Unfortunately, he fails to note any of the significant challenges inherent to a legal trade in high-value wildlife products. Demand for ivory and rhino horn is burgeoning, driven largely by China and Vietnam, respectively, but the effect of creating even a well-regulated legal trade on demand is uncertain at best. Parallel legal and illegal markets would be created which would facilitate the “laundering” of illegal ivory and rhino horn into legal markets.

The situation would be exacerbated by poor governance and lack of enforcement of domestic and international laws in many countries of origin, transit, and consumption. There are also major challenges posed by the large and increasing role now played by organized crime syndicates in the illegal wildlife trade. Furthermore, there is a lack of human and financial resources commensurate with the scale of the problem in many regions.

Increasingly, too, there is recognition of the weakness of “simplistic” economic modeling that is often used to justify a legal trade in these high-value products. The fact that legal sustainable trade in crocodile leathers or timber can proceed, in well managed and enforced situations, in countries with a strong rule of law and good governance, does not make a prima facie case for similar trade in ivory or rhino horn (and indeed significant problems continue to affect both the crocodile leather industry and the timber trade).

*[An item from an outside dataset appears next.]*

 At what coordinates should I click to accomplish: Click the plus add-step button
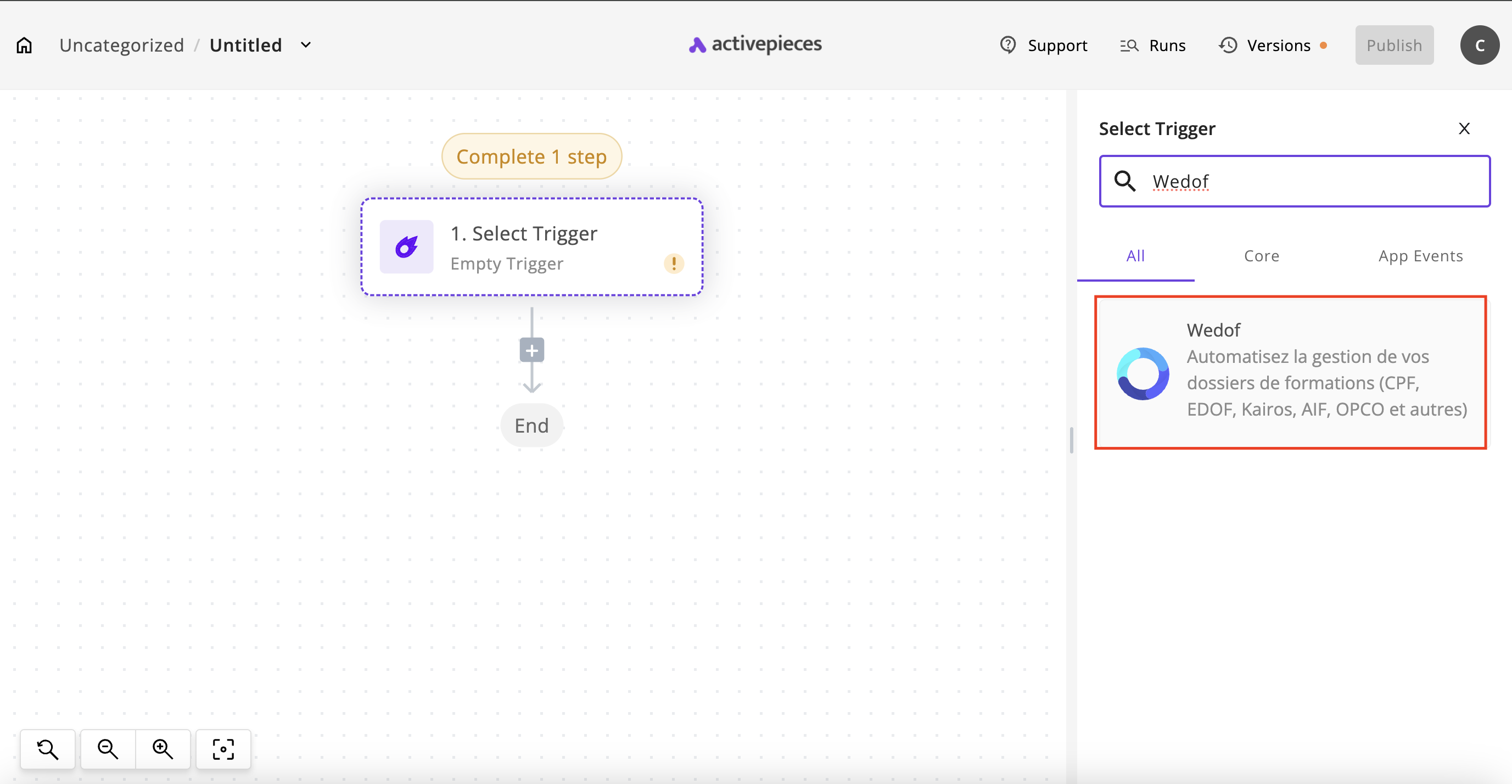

This realization, coupled with ever-increasing awareness of the severity of the threats that illegal trafficking poses to elephants (see examples here, here, here, and here) and rhinos (examples here, here, and here) resulted in even pro–ivory-trade countries such as Tanzania and Botswana declaring—during the events in London—a moratorium on any international trade for a minimum of 10 years and thereafter until African elephant populations are no longer threatened, and agreeing to put all ivory stockpiles beyond economic use.

Finally, Jepson argues that there was an over-emphasis on the top-down techniques of “big government.” Here he is preaching to the converted. At the Symposium, there was also significant discussion about the need for grassroots social media campaigns, the role of NGOs and academics, and the value of private sector engagement, while the Conference and resulting Declaration also highlighted the need to promote “innovative partnerships for conserving wildlife through shared management responsibilities such as community conservancies, public-private partnerships, sustainable tourism, revenue-sharing agreements and other income sources such as sustainable agriculture.”

To conclude, Jepson calls for “a broader range of approaches, with which to approach the modern world’s messy, networked, multi-polar nature.” But by failing to appreciate either the specific focus on the illegal trade in ivory, rhino horn, pangolins, and Asian big cats, or the diversity of approaches that were actually discussed at these meetings, he creates an unhelpful false dichotomy that risks polarizing conservationists against each other unnecessarily.

If the goal of the UfW Symposium and the London Conference had been to address the multiple crises facing the world’s wildlife then they would indeed have been a failure, but that was not the goal. The Symposium aimed “to review the lessons learned from existing efforts and harness skills from other applicable fields in order to better understand how to protect the supply and reduce the demand that drives the illegal trade,” while the goal of the Conference was to identify how to strengthen law enforcement and the criminal justice system, reduce demand for illegal wildlife products, and support the development of sustainable livelihoods for communities affected by illegal wildlife trade.

Once one recognizes this context, it becomes clear that the meetings represented a significant step forward. Our energies should now be focused on working with governments, NGOs, and local communities to help see that the commitments made in London become reality.

Simon Hedges is Asian Elephant Coordinator and Ivory Trade Policy Analyst for the Wildlife Conservation Society. This article benefited greatly from extensive conversations with and insights from John Robinson, Michael Painter, Sue Lieberman, Liz Bennett, and Susan Canney.